Spokeshave – Author: Simon A. Eugster – CC BY-SA 3.0

The spokeshave is to the drawknife what the plane is to the chisel. In both cases, the blades of the tools are rather similar. The main difference is that the spokeshave and the plane have a shoe or foot, which provides extremely accurate depth control and finer, thinner cuts.

This difference means that the spokeshave will give you a much finer finish than the drawknife. If you are making something which requires a good finish, such as the spokes of a wagon wheel (hence the name) or the legs for a chair, you might start out with a drawknife but then switch over to a spokeshave to do the finishing work.


A froe – Author: Nienetwiler – CC BY 2.5 ch

The froe is a longish blade mounted at a right angle to a handle. This allows it to be used with a mallet for splitting wood – not splitting it for the fire but splitting it to make boards or shingles (think cedar shake shingle roof). You rarely see this tool used for anything today, but you can still buy them and find them in antique stores.



The adze can be considered to be an adaptation of the ax, even though it is used quite differently. While the blade on an ax is parallel to the handle, the curving blade on an adze is perpendicular to it. This allows it to be used in a backhanded scooping motion and makes it excellent for shaping logs and timbers.
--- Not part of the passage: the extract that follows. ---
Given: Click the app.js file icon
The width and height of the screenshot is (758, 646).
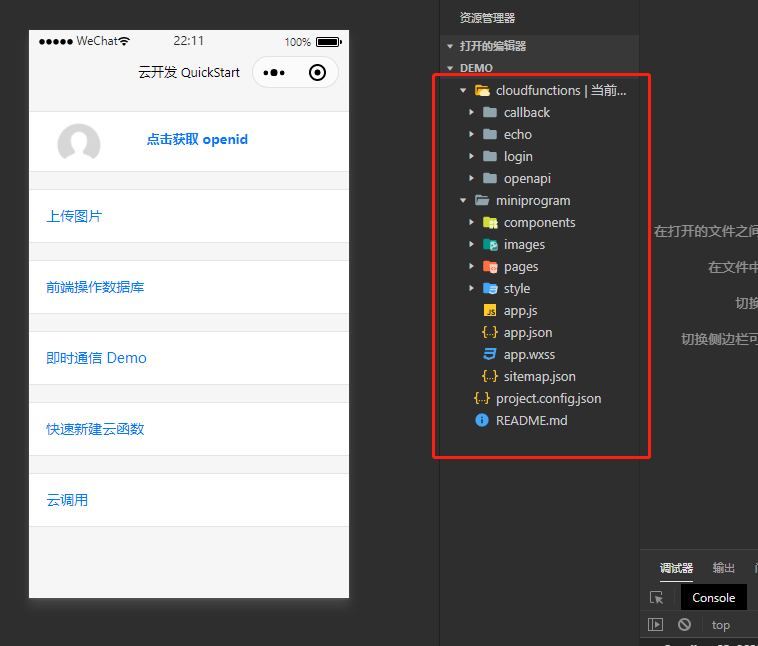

If you were to make a squared log home or to try and make a wooden sailing ship by traditional means, you would spend a lot of time working with an adze as its main use was for squaring logs into timbers. If you can find an old building with hand-hewn timbers, you’ll notice that the surface of the timber is rough and looks like it had been scooped out. This was done with an adze.

Using These Tools in a Survival Situation

A number of the worst potential disasters that people talk about involve the loss of the electric power grid. Should that happen, all our power tools will be worthless. Oh, you might be able to charge your batteries via a solar panel, but it’s going to take a couple of days of charging. If you have a lot of work to do, you’re going to need more than that.

Knowing how to use these manual tools, and others, would allow you to build a cabin in the mountains or make emergency repairs to your home without electric power. Besides that, it’s fun doing woodworking the old-fashioned way, even if it does take longer.